The Court of Appeal has recently outlined the principles governing the granting of name suppression in civil cases. We take a look.
This was an appeal from a decision of Miller J in the High Court which upheld the decision of Judge Ongley in the District Court that Mr Brown's application for an order suppressing publication of his name and identifying details not be granted.
The background facts of the case were these: On 14 August 1998 Mr Brown was sentenced to five years' imprisonment on charges of kidnapping and indecent assault of a boy under 12. He was released on parole in July 2001 and was directed by his probation officer to live at an address in Strathmore, Wellington. According to Mr Brown, in August 2001, two police officers visited him at his home and persuaded him to let them in. They allegedly enquired about the conditions of his parole and photographed him. The police then circulated pamphlets in the Strathmore area headed "Convicted Paedophile Living in your Area". The pamphlet recorded that Mr Brown, "a convicted paedophile", had recently moved into Strathmore Avenue after being released from Rimutaka Prison where he served "a 3½ year sentence for sexual crimes against children". In fact, the sentence was in respect of one child. The pamphlet contained a photograph of Mr Brown and a physical description of him.
As a result of the circulation of the flyer Mr Brown became the subject of intense media scrutiny. Mr Brown alleged that he also suffered verbal abuse and physical threats and was compelled to move from the area.
Mr Brown then commenced legal proceedings against the Attorney-General (who was sued in respect of the actions of the police). He alleged that the actions of the police were in contravention of police policy and of the Privacy Act 1993 and were an abrogation of his rights under ss 9, 21 and 26(2) of the New Zealand Bill of Rights Act 1990.
Mr Brown applied in the District Court for an order suppressing publication of his name and identifying details.

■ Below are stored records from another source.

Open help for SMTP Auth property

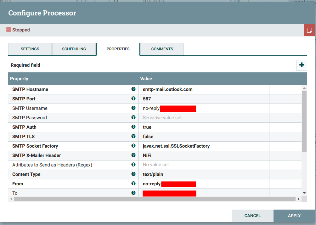(x=133, y=127)
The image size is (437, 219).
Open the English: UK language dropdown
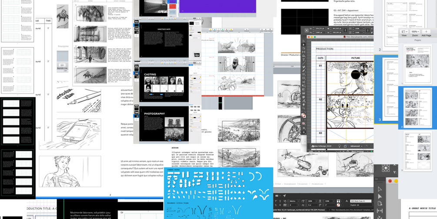(362, 205)
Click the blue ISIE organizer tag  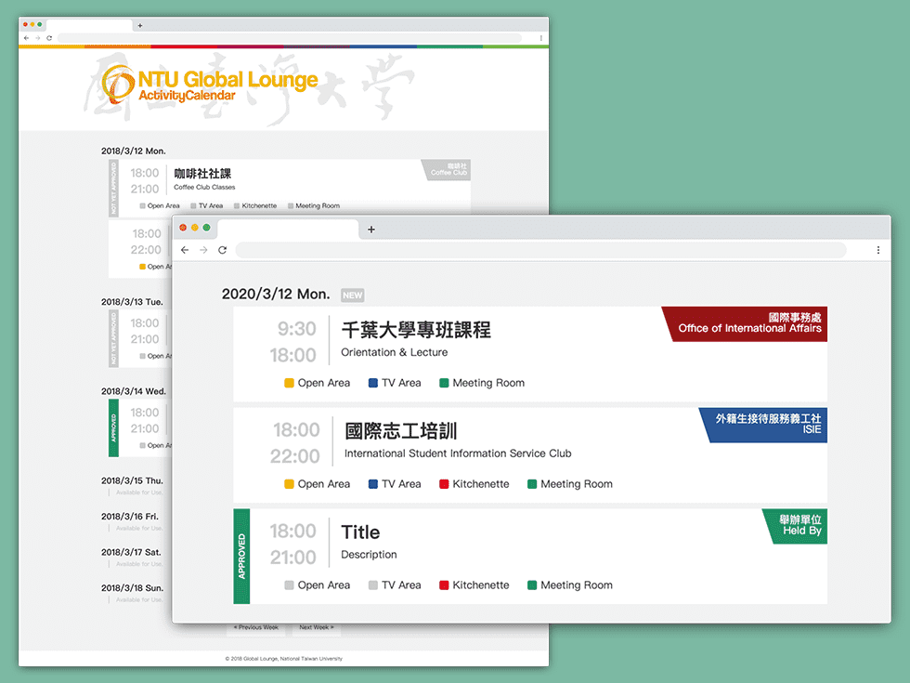coord(766,424)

That application was declined both in the District Court and on appeal. However, Miller J gave Mr Brown leave to appeal to the Court of Appeal.
The Court of Appeal began by indicating that as any order on an application for suppression of name and identifying particulars necessarily involves the exercise of a discretion, the scope for successful challenge is therefore narrow.
The Judges (William Young, Chambers and Robertson JJ) then considered the relevant principles which were summarised in the following passage from Lewis v Wilson and Horton Ltd [2003] 3 NZLR 546:
The principle of open justice in criminal proceedings is affirmed by s 138(1) of the Criminal Justice Act 1985 and s 25(a) of the New Zealand Bill of Rights Act 1990, but it is far older in observance and extends beyond criminal proceedings (although it is of particular importance there). It yields only where the application of the general rule in the particular circumstances of the case would frustrate the interests of justice, and then only to the extent necessary.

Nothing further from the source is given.